- _Recorded data_:
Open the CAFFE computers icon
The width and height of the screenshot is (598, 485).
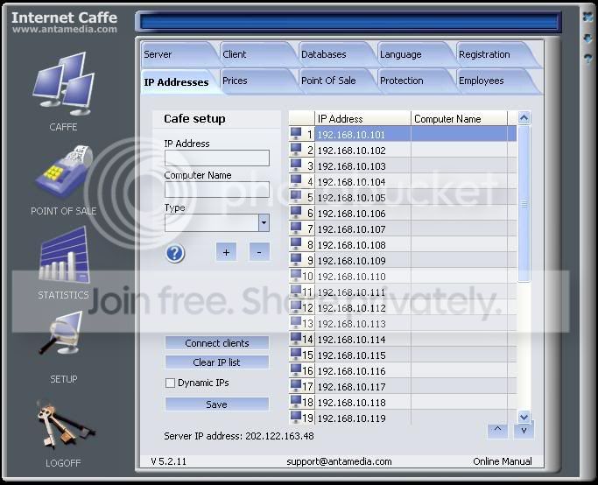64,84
--
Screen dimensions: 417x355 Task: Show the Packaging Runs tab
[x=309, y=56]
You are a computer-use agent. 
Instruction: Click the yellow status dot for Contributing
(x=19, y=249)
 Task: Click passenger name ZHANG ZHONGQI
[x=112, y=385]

- _Problem statement_:
Count how many lines in the material above contain the string "Task", matching case exactly, and reply with the number alone.

- _Result of this exercise_:
2